### ЗАДАНИЕ:
Отредактируйте текст о работе над фильмом о Рахманинове: перепишите отрывок от «Где-то в середине» до «хреновый. Надо переписывать.» включительно, заменив «хреновый» на «слабый».

### ТЕКСТ ДЛЯ ЧТЕНИЯ:

Возвышающий обман - Кончаловский Андрей Сергеевич - Страница 46
- Предыдущая
- 46/73
- Следующая
С самого начала мы понимали, что наша картина не просто о музыканте. Она – о художнике и о земле. Поэтому в сценарии у нас два героя – Рахманинов и его кухонный мужик. Мужик любит девку, а она любит Рахманинова.
Эта девочка, Марина, фигура реальная. Она потом была няней у детей Рахманинова, даже приезжала к нему в Швейцарию. Он, судя по всему, ее обожал. Его дети, особенно дочки, тоже ее обожали. Но у нее была чахотка, она уехала умирать в Россию. Мы придумали, что она любит Рахманинова, всю жизнь, безумно. Это она привозит ему куст сирени, который он пытается потом высадить на американской земле. А Марину любит этот мужик, в начале фильма – мальчик. Когда придумали это, поняли, что сценарий есть. Замечательный. Наотмашь.
Где-то в середине работы Нагибин меня очень сильно расстроил. В это время мы жили в Лондоне. Я с нежностью вспоминаю это время, беседы с Юрой на диване, долгие прогулки по лондонским паркам, вкуснейшие обеды, которые нам готовила его жена Алла. Как-то я заметил, что он работает немного спустя рукава, сказал ему об этом.
– Да, ладно! – отмахнулся он. – Это ж кино! Это не литература.
В этом было достаточно снисходительное, даже слегка презрительное отношение к кино. Я почувствовал себя уязвленным, мне стало обидно за свою профессию. Кино не хуже и не лучше литературы, это просто другое искусство. Потом я не раз втыкал ему в ответ:
– Хоть это кино, а не литература, Юрочка, но все же придется не полениться и поработать. Диалог хреновый. Надо переписывать.
Он улыбался в ответ своей сардонической улыбкой (чувство иронии у него было замечательное) и, не споря, переделывал то, чего я не принимал.

### ИСХОДНЫЕ ДАННЫЕ:
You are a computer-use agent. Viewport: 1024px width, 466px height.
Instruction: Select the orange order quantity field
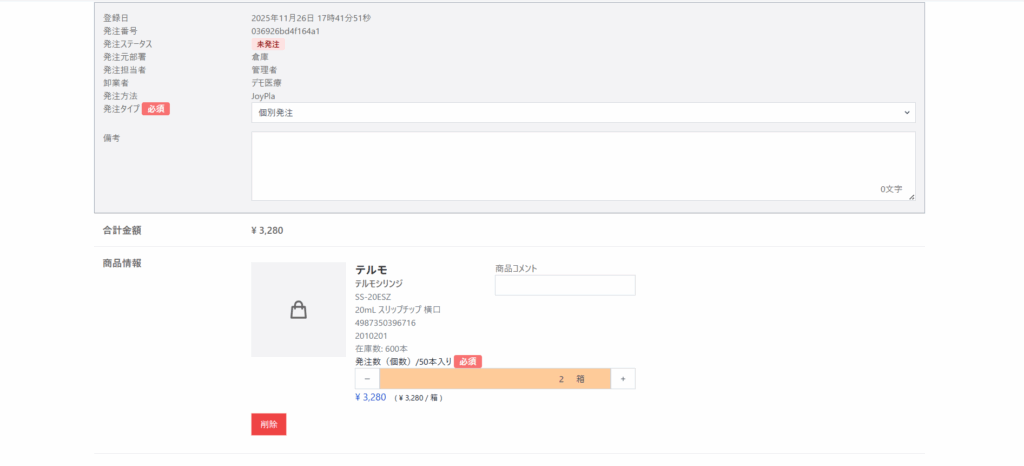click(495, 379)
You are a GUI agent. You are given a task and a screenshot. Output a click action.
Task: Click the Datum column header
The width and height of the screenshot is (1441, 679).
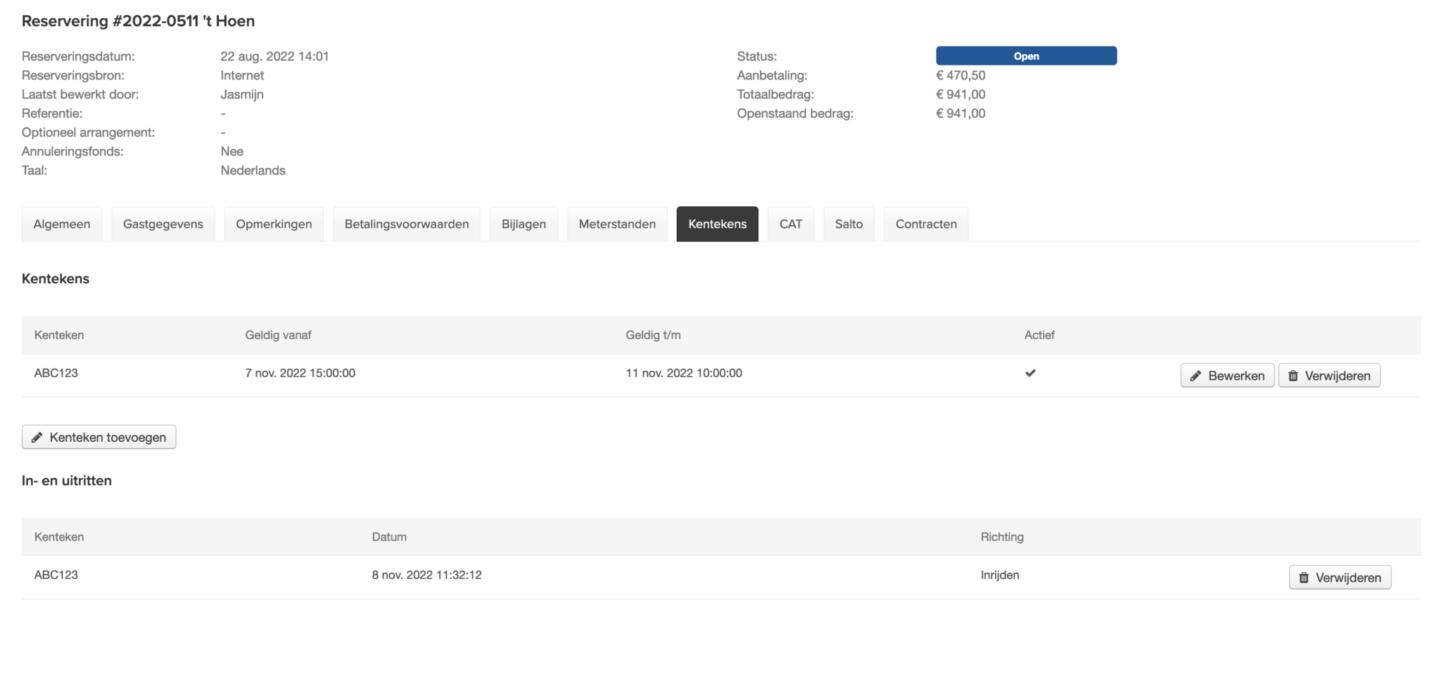(x=389, y=537)
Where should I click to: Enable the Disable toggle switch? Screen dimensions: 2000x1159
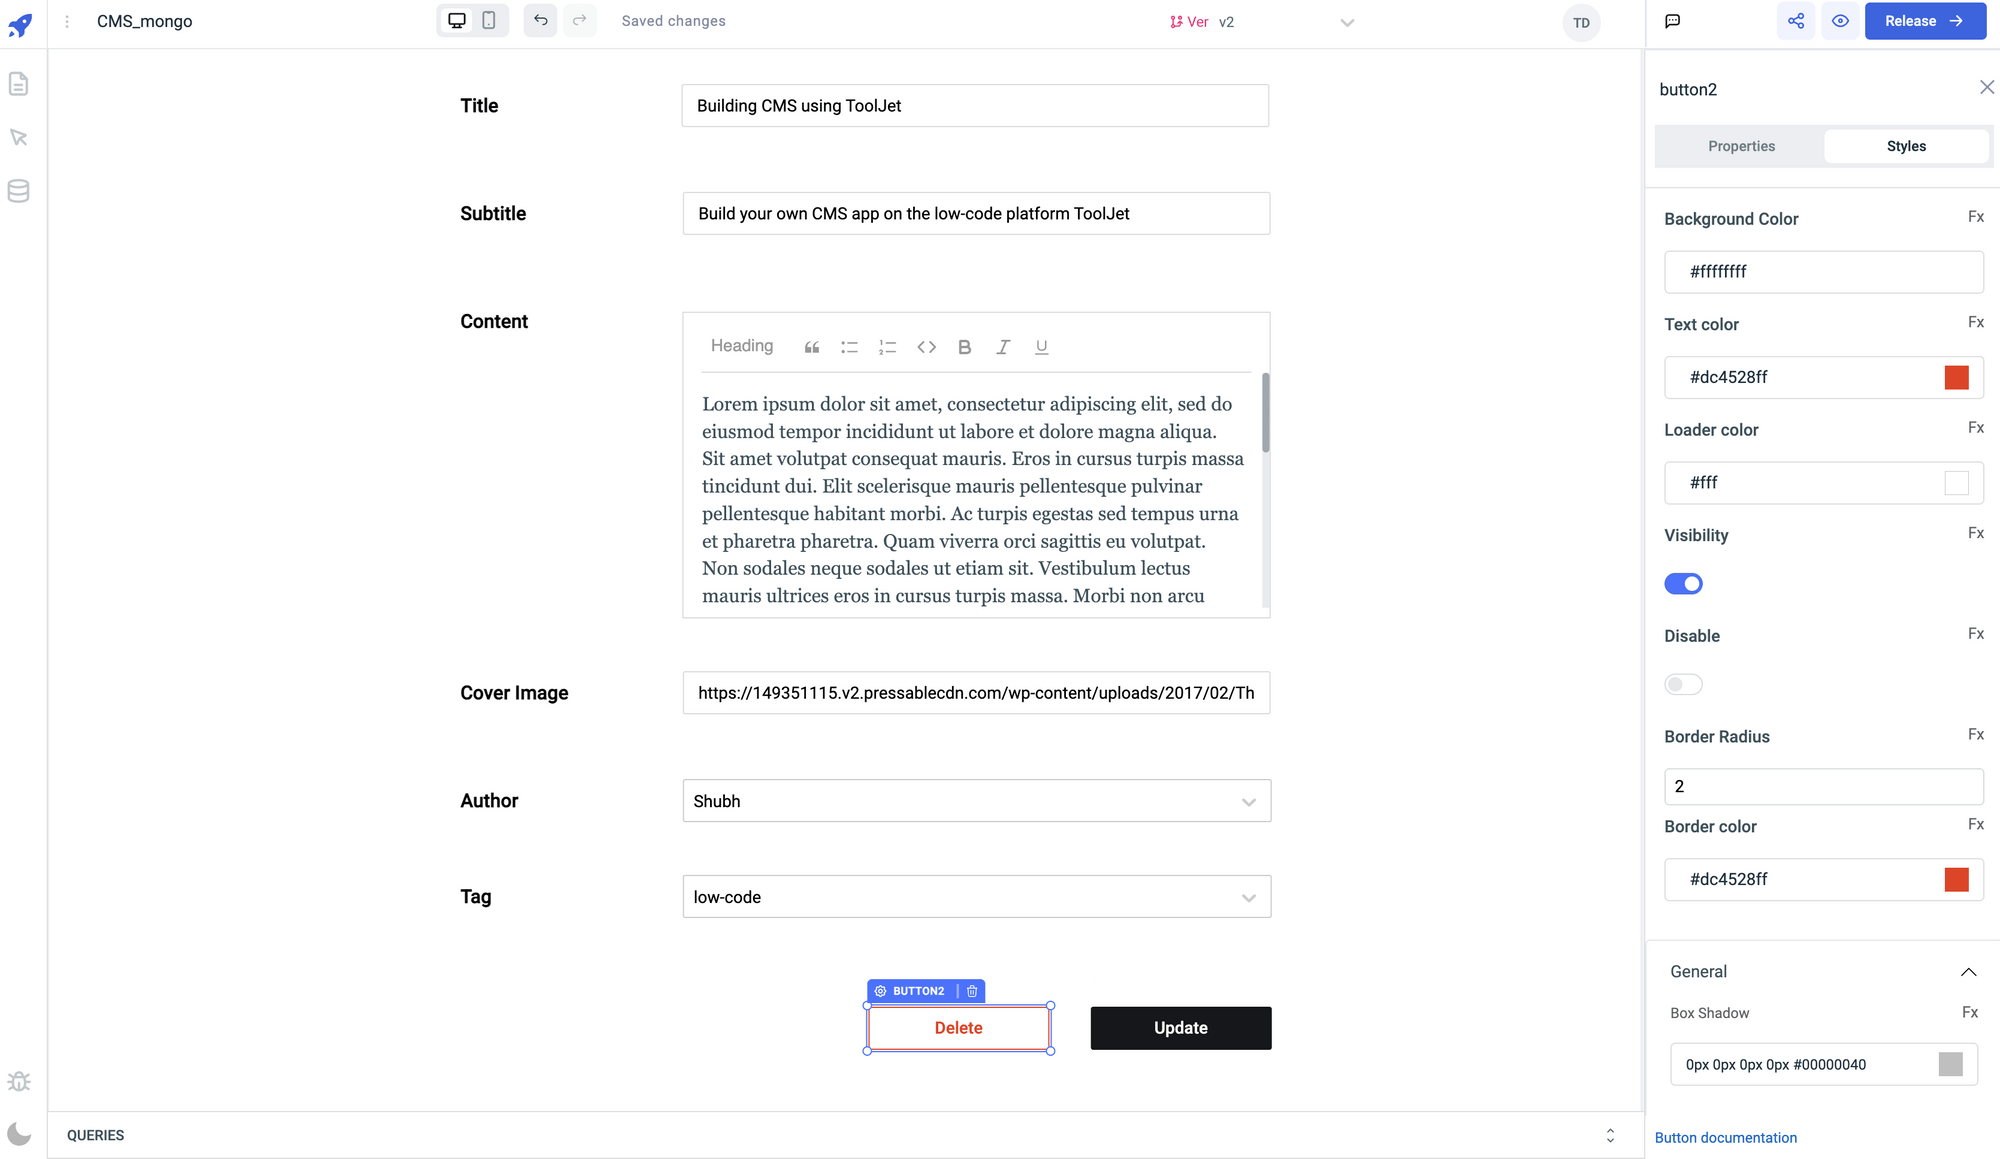tap(1683, 685)
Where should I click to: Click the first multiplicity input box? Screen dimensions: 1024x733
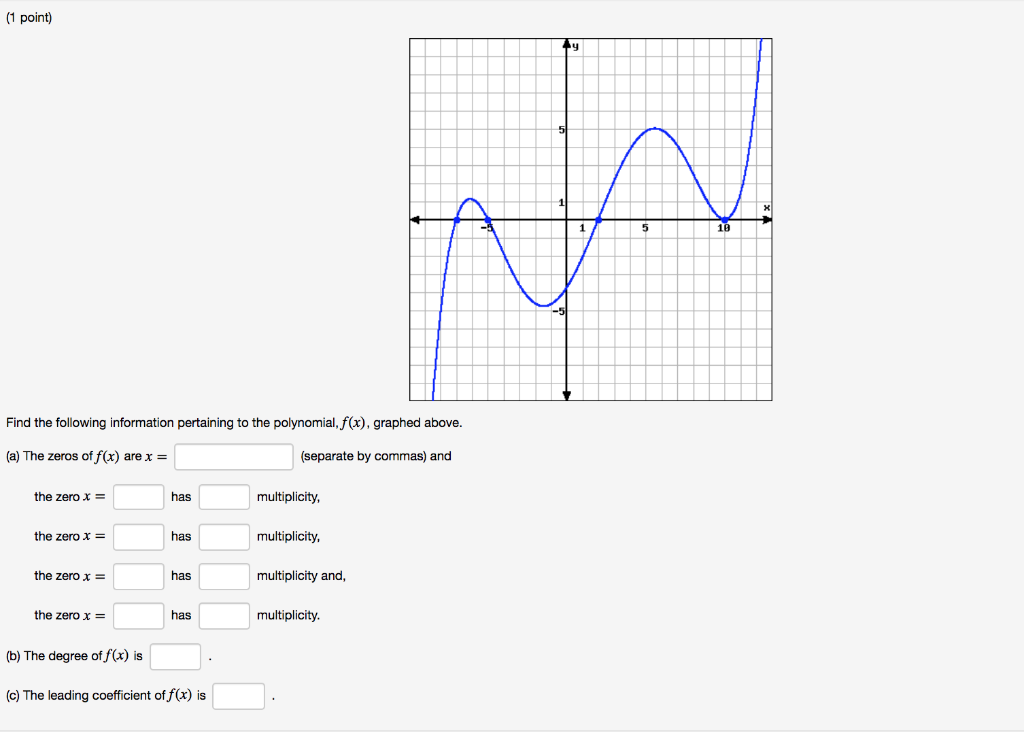pyautogui.click(x=224, y=496)
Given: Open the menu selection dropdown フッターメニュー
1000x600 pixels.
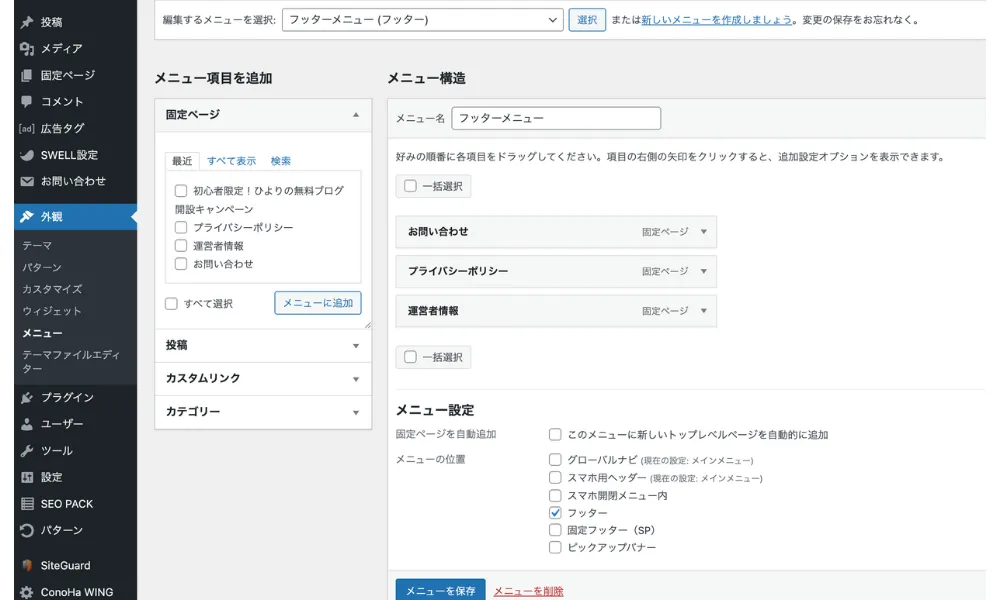Looking at the screenshot, I should tap(422, 20).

### ОТВЕТ К ЗАДАНИЮ:
Где-то в середине работы Нагибин меня очень сильно расстроил. В это время мы жили в Лондоне. Я с нежностью вспоминаю это время, беседы с Юрой на диване, долгие прогулки по лондонским паркам, вкуснейшие обеды, которые нам готовила его жена Алла. Как-то я заметил, что он работает немного спустя рукава, сказал ему об этом.
– Да, ладно! – отмахнулся он. – Это ж кино! Это не литература.
В этом было достаточно снисходительное, даже слегка презрительное отношение к кино. Я почувствовал себя уязвленным, мне стало обидно за свою профессию. Кино не хуже и не лучше литературы, это просто другое искусство. Потом я не раз втыкал ему в ответ:
– Хоть это кино, а не литература, Юрочка, но все же придется не полениться и поработать. Диалог слабый. Надо переписывать.